Because of its picturesque nature, Blue Island has been used for location shots in several movies and television series:
- Scenes from the 1987 film Light of Day, starring Michael J. Fox, were filmed there, including the scenes at the arcade "The Video Zone," which. for many years after filming was completed, served as a Big Boy submarine sandwich shop until it was demolished in June 2009.

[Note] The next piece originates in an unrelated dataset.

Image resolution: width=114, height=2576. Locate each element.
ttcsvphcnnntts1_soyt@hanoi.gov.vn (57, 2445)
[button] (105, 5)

- Scenes from the 2006 Paramount Pictures film Flags of Our Fathers, directed by Clint Eastwood, were filmed in Blue Island.
- Scenes from the 2008 Universal Studios film The Express: The Ernie Davis Story, the story of Ernie Davis, who was the first black football player to win the Heisman Trophy, were also filmed here.
- Scenes from the 2008 film The Lucky Ones were filmed in Blue Island.
- On October 21, 2010, leaves were plucked from trees and artificial snow fell as New Line Cinema prepared to film exterior shots for the film The Rite.

Blue Island also appeared regularly in the television show Cupid, and two episodes of the TV series Early Edition were filmed there.